Un vent de changement souffle sur Les Républicains. Après avoir désigné Bruno Retailleau comme le "candidat légitime" pour l'élection présidentielle de 2027, Laurent Wauquiez n'hésite pas à faire marche arrière. Dans une interview accordée au Figaro, il a déclaré que le président de son parti devrait "savoir se retirer si c'est nécessaire" pour éviter une dispersion des voix à droite.
« La réalité est que le candidat LR est à moins de 10 %. Si tout le monde reste dans la course, nous risquons d'éliminer un candidat de droite, ce qui pourrait permettre à Jean-Luc Mélenchon de se qualifier au second tour. Je ne veux pas participer à cela », a-t-il affirmé, soulignant l'importance de l'unité.
Une préférence pour Édouard Philippe
Au-delà de son message à Retailleau, Wauquiez marque un tournant en exprimant son soutien à Édouard Philippe. "Édouard Philippe peut, par son expérience, incarner l'ordre et le sérieux nécessaires pour redresser la France", a-t-il déclaré, tout en précisant la nécessité d'une rupture avec l'héritage de la macronie.

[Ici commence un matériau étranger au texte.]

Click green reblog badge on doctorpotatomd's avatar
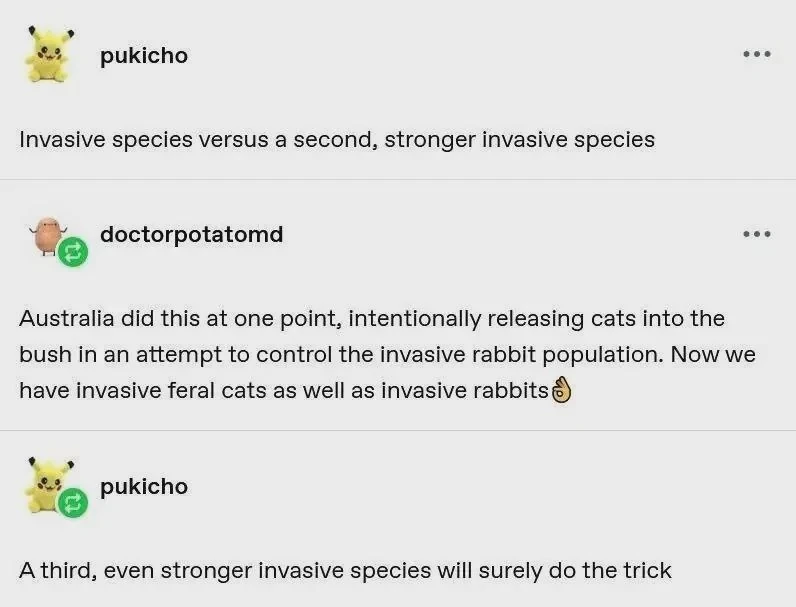This screenshot has width=796, height=607. click(x=73, y=251)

"Ce serait dangereux" d'être tous les deux candidats, selon Édouard Philippe, qui pointe également le risque d'une saturation des candidatures au sein du bloc central. @GabrielAttal
— RTL France (@RTLFrance) July 1, 2026
Invité ce mercredi sur RTL, Philippe a également évoqué la nécessaire prise de conscience autour de la multiplication des candidatures. "Il est normal que chacun tente sa chance, mais attention aux conséquences d'un trop grand nombre de candidats dans un espace politique restreint."
Wauquiez montre ainsi une nouvelle facette de la dynamique interne des Républicains, alors que le paysage politique français se prépare à des années de choix stratégiques en vue de la présidentielle de 2027.